▶ _Assignment_: What follows is a set of entries. Repeat them exactly, but not their pictures.

▶ _Raw data_:
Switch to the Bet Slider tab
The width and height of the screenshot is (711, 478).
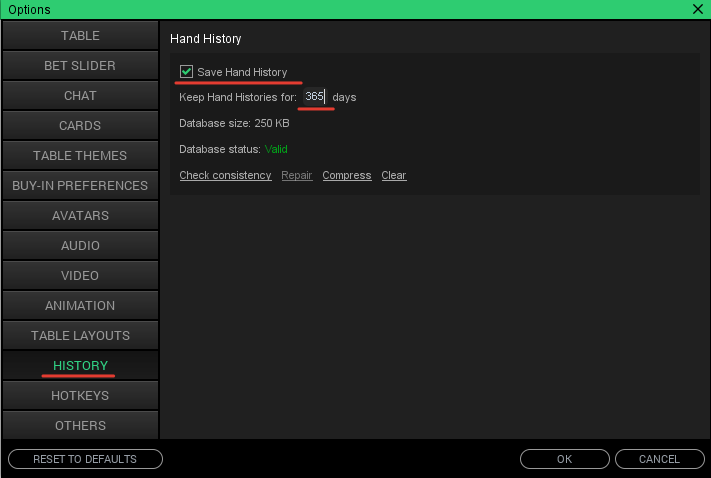(x=80, y=65)
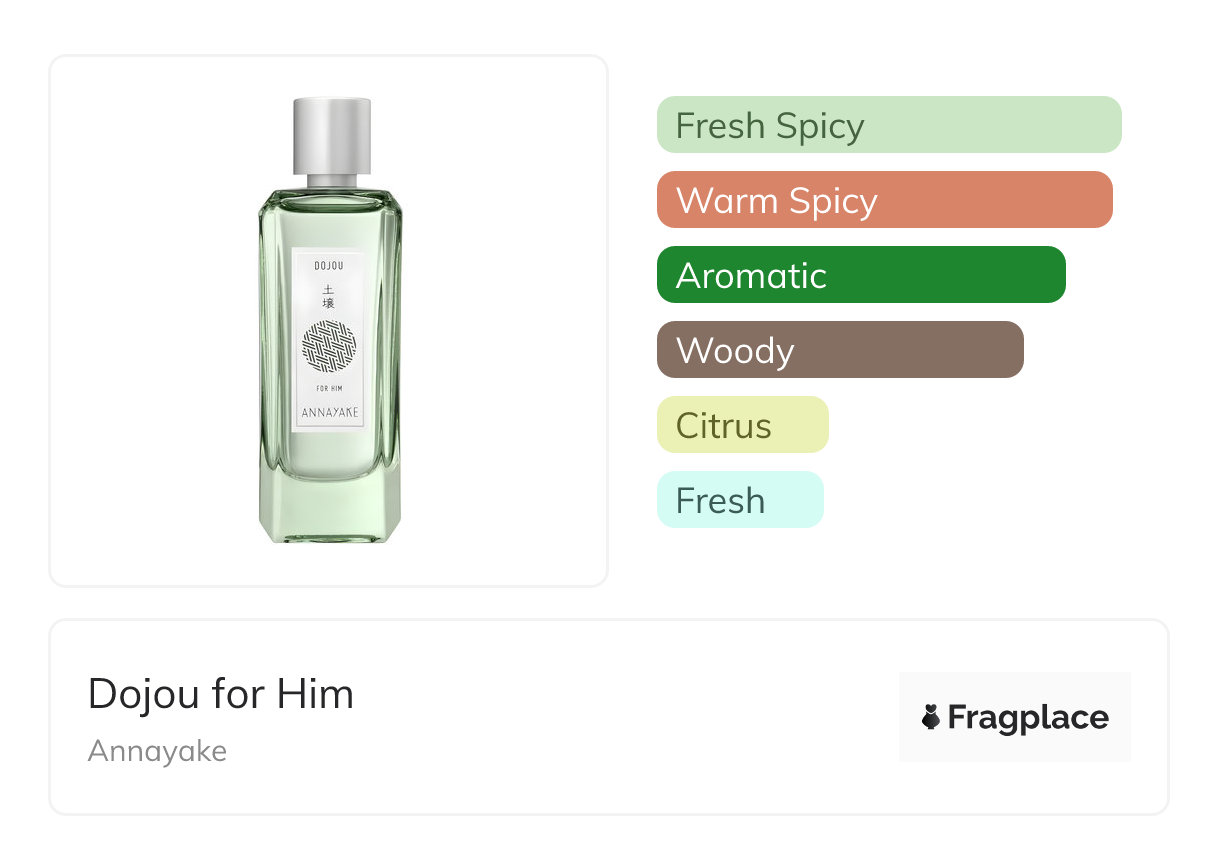Viewport: 1218px width, 864px height.
Task: Click the light cyan Fresh accord bar
Action: pos(739,500)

▶ _Solution to this problem_:
Switch to the Bet Slider tab
The width and height of the screenshot is (711, 478).
(x=80, y=65)
Viewport: 1218px width, 864px height.
Task: Click the light cyan Fresh accord bar
Action: pos(739,500)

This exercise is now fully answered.